Jay Som - Anak Ko
With a quick rise amongst a new wave of indie songwriters, Melina Duterte has seen a lot of change for herself in the wake of her newfound success. Relocating to Los Angeles, she retreated to Joshua Tree where the ideas for her second studio album surfaced. With the clarity and inspiration Duterte (Jay Som) garnered, she comes through with her most emotional forthcoming, self-reflective music yet. Her first proper studio album Everything Works was very well received as a result of her smart blend of shoegaze, dream-pop, and lo-fi indie rock. But whereas that album often, and deservedly so, went for big pop inspired moments (take for example the excellent single “Baybee”), Anak Ko, which translates to “my child” in Tagalog, is stripped back, giving more space for Jay Som’s evocative songwriting and introspective lyrics to breathe.
“If You Want It” starts things off on a moodier note. The spiky post-punk guitars wouldn’t feel too out of place on The Cure’s Seventeen Seconds. The darker aspects of the track, however, give a nice contrast to Jay Som’s woozy, sun-tinted vocals. “Superbike” features jangly, indie guitars pulled straight out of the 90s best slacker rock records. Duterte’s vocals soar, with a reverb heavy sound channeling the ethereal melodies of Cocteau Twins.

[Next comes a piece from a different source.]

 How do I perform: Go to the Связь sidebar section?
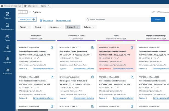7,38
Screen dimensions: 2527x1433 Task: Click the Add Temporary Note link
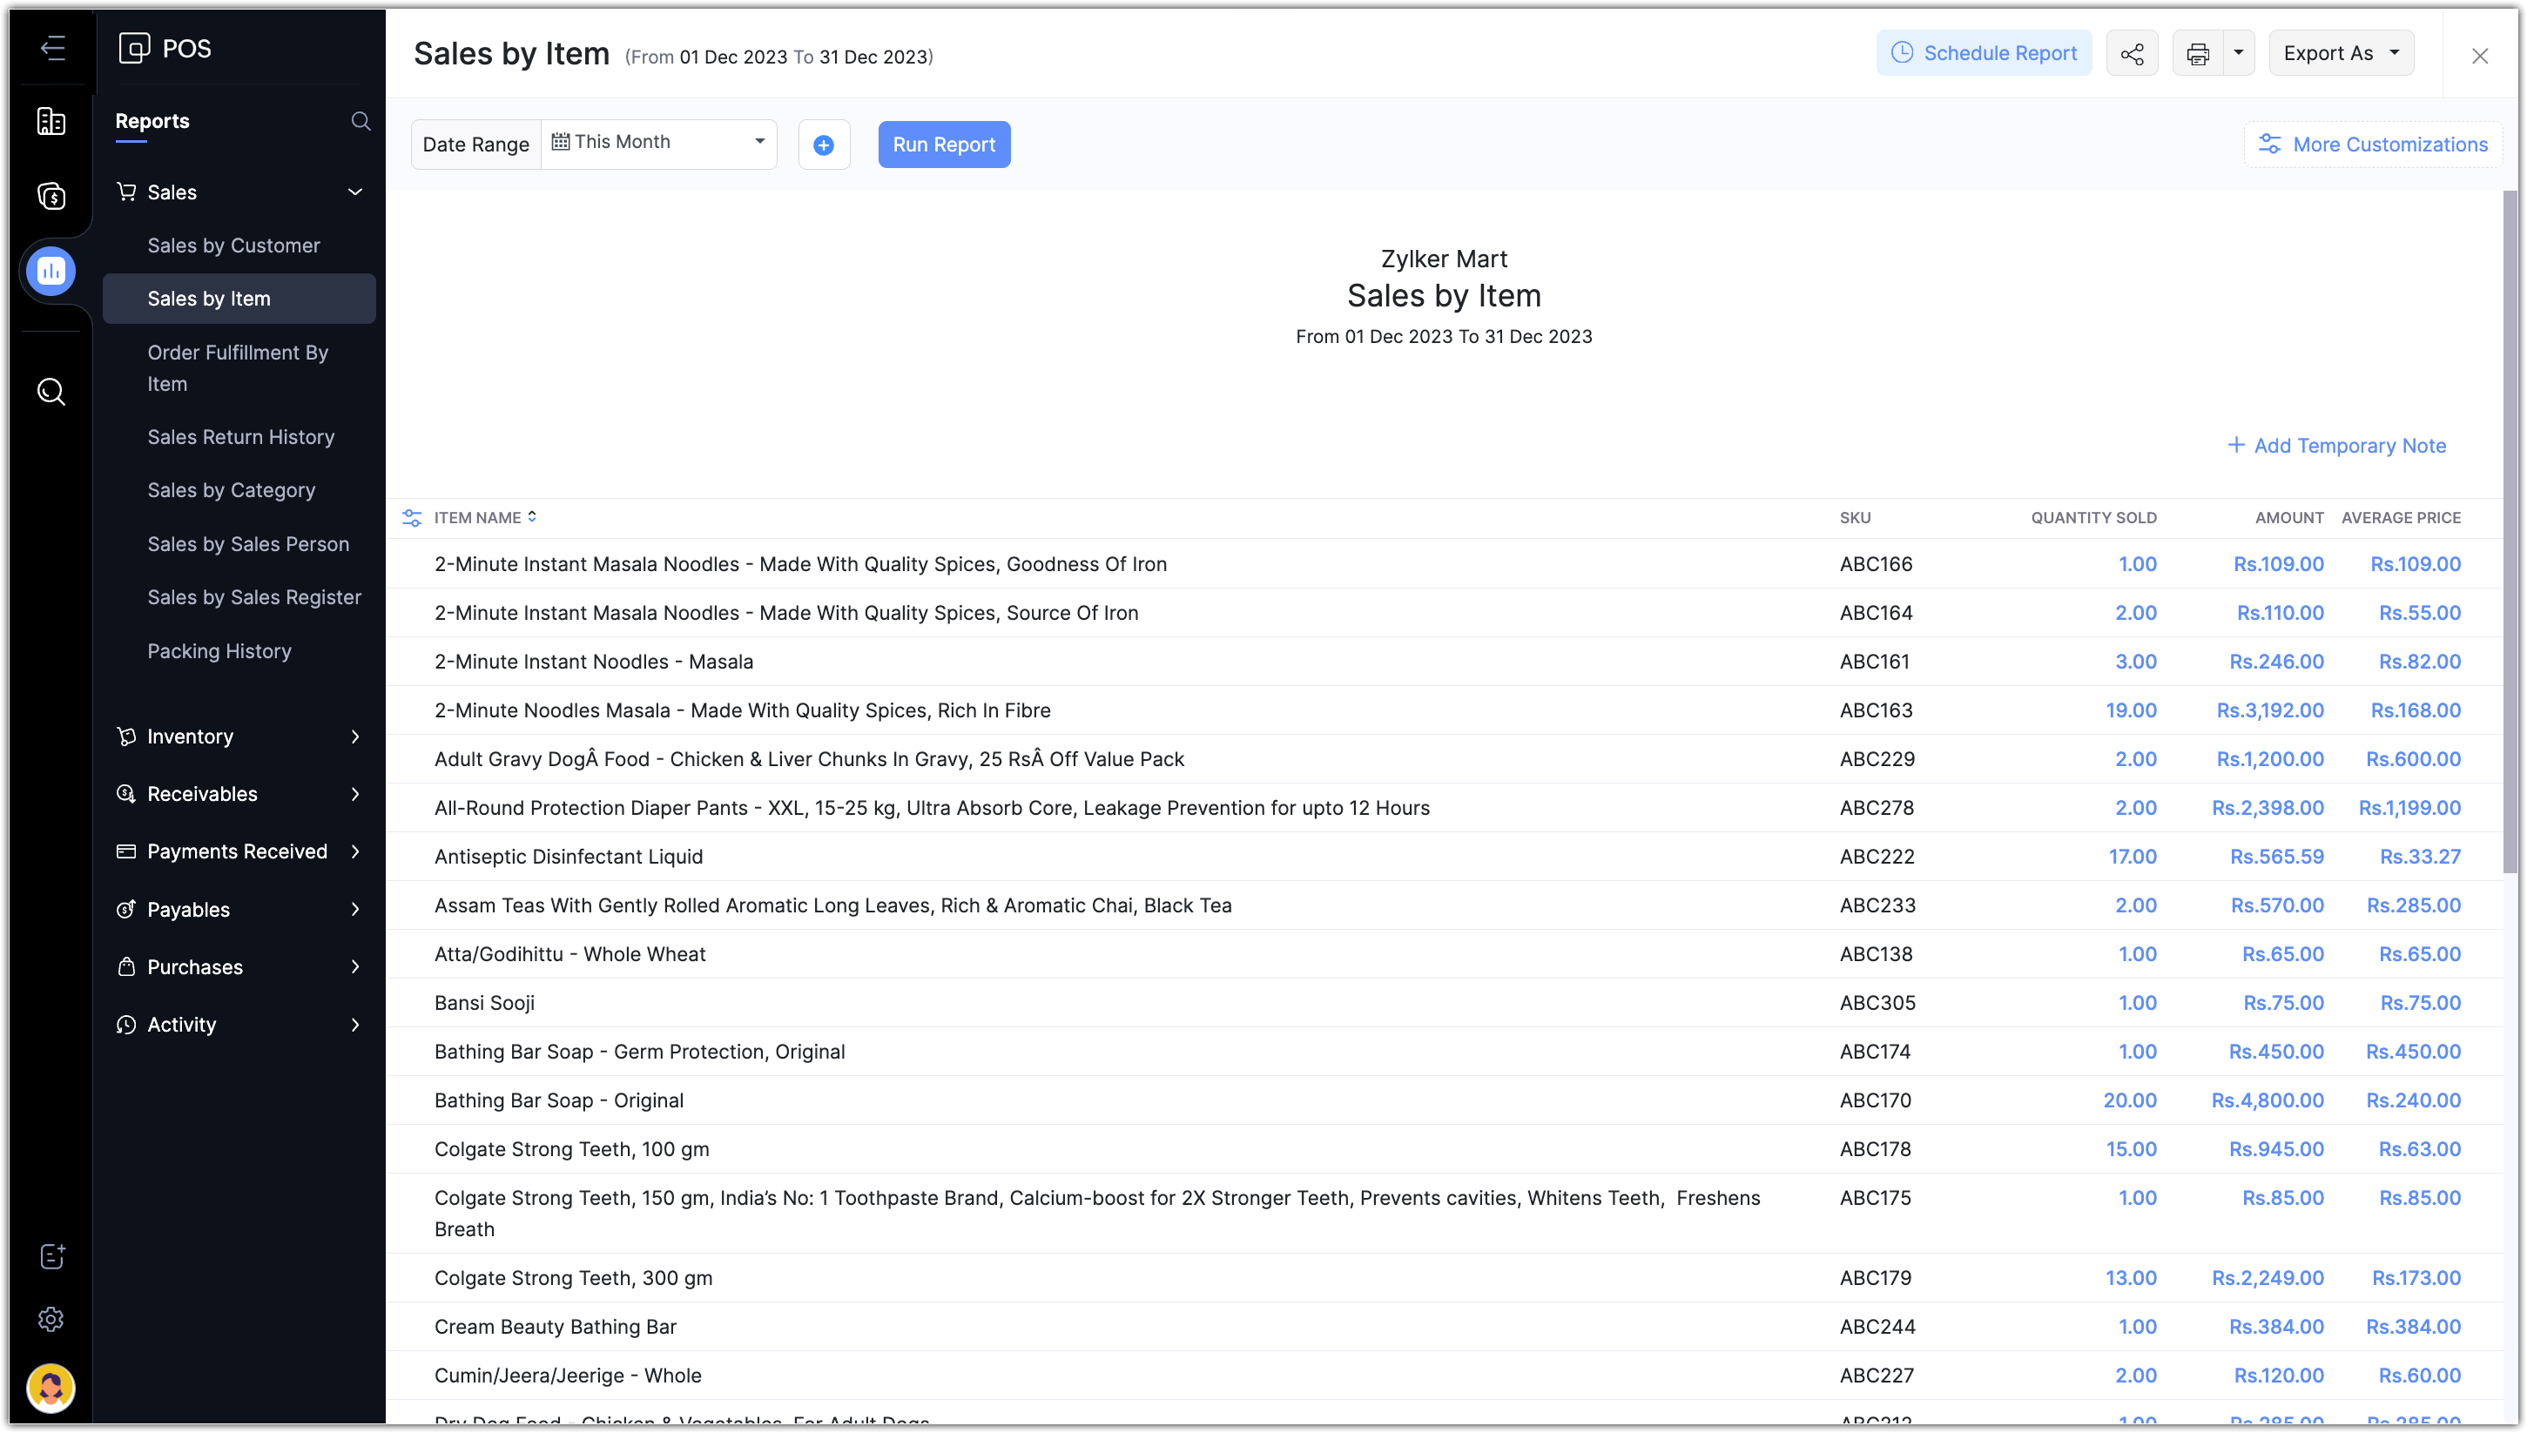pos(2336,446)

Anak Ko is an intimate record about growth and change. Take for example the somber breakup song “Peace Out.” “Won’t you try to forgive? Won’t you try to be anyone else?” she asks an estranged love interest. The themes couldn’t be any more plainspoken than on the twinkly “Devotion.” The track climaxes at it’s conclusion as Duterte passionately repeats the phrase “I wanna change; I wanna change.” It’s one of many highly cathartic moments on Anak Ko.

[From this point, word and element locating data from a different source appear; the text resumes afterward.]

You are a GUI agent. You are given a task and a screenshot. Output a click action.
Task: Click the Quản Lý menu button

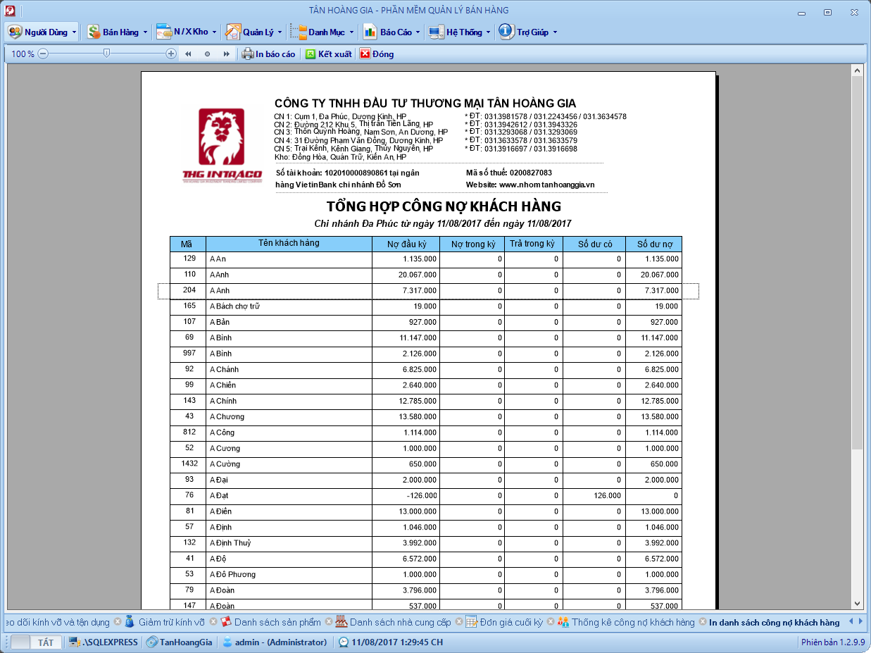pos(251,32)
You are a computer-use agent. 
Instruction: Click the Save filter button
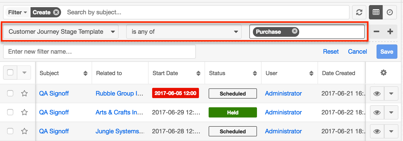coord(386,52)
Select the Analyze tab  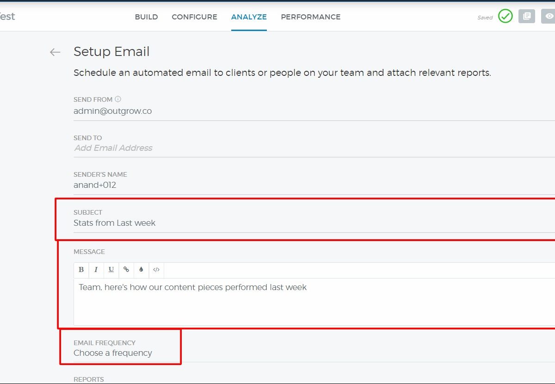(x=249, y=17)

The middle section of the album takes a quieter turn. “Nighttime Drive” is a lush daydream led by Duterte’s gentle delivery and sweetly strummed acoustic guitar. “Constructing shallow dreams of shoplifting at Whole Foods” is one of the more standout lines on the album. “Tenderness” is one of the more left-field songs in the Jay Som catalog. With its jazzy feel, electronic elements are mixed with a chill lounge attitude. It is exciting to see her ability to branch out and experiment like this.

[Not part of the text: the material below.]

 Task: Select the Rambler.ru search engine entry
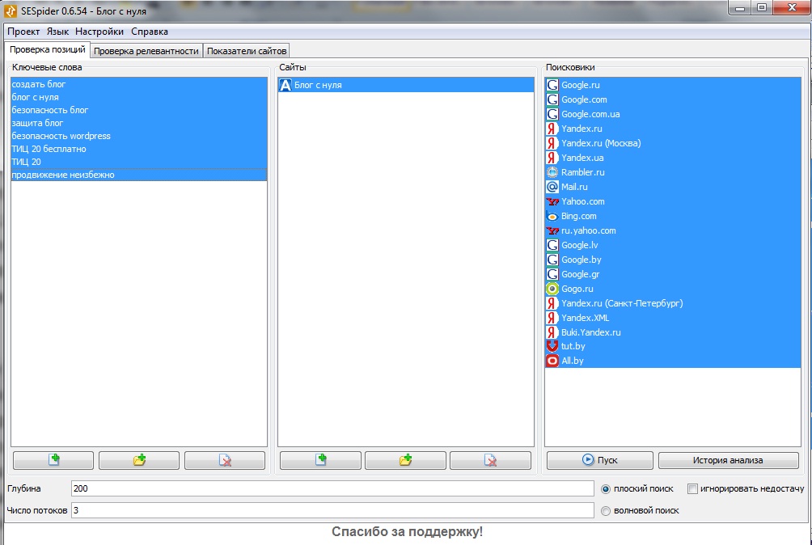(x=582, y=172)
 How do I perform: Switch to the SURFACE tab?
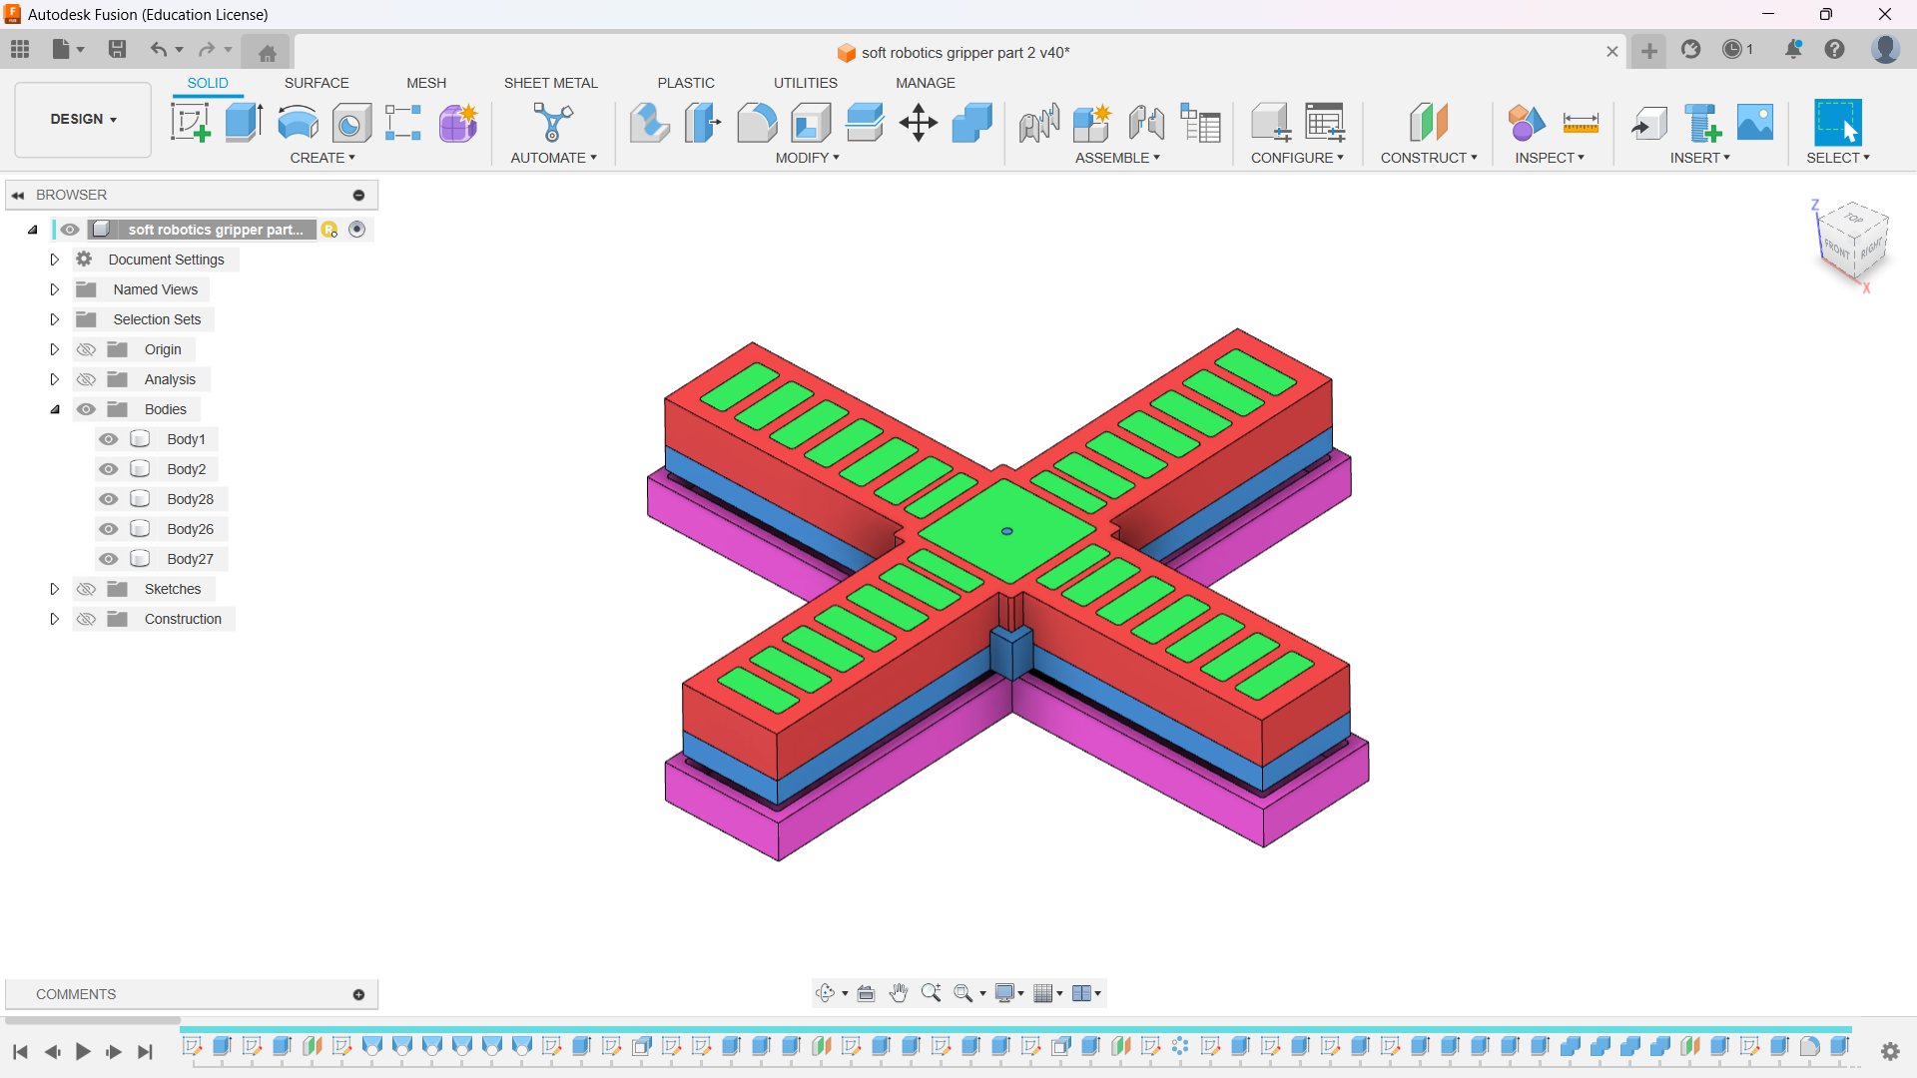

The title track pits gorgeous acoustic guitar against hazy drones and hums. Jay Som brings in a subtle bitterness to “Crown,” as she says goodbye to a toxic relationship: “You've never had to follow through/You're single now, still out of tune/You climb the ropes to second best.”
“Get Well” is a heartfelt closing number. Jay Som, who recently gave up drinking, reflects on her recent sobriety. Meanwhile, she reaches a hand to a friend in a low point. “I've been sick like you/I've had my share/Don't wanna find you/On the other end.” It’s a truly moving and tender moment to end on.
Anak Ko is a leap forward for Jay Som, displaying a considerable amount of growth and maturity as a songwriter. Taking cues from many forms of alternative music of the 80s and 90s, Jay Som creatively formulates a sound all her own without nose-diving straight into a pool of nostalgia. These nine songs are lush, intricately crafted, and glowing with character. While holding on to an airtight cohesiveness, each track adds a level of musical diversity, never allowing the album to go stale. This sophomore release sees Duterte evolving as a person, allowing her music to morph in the process. The result is captivatingly beautiful.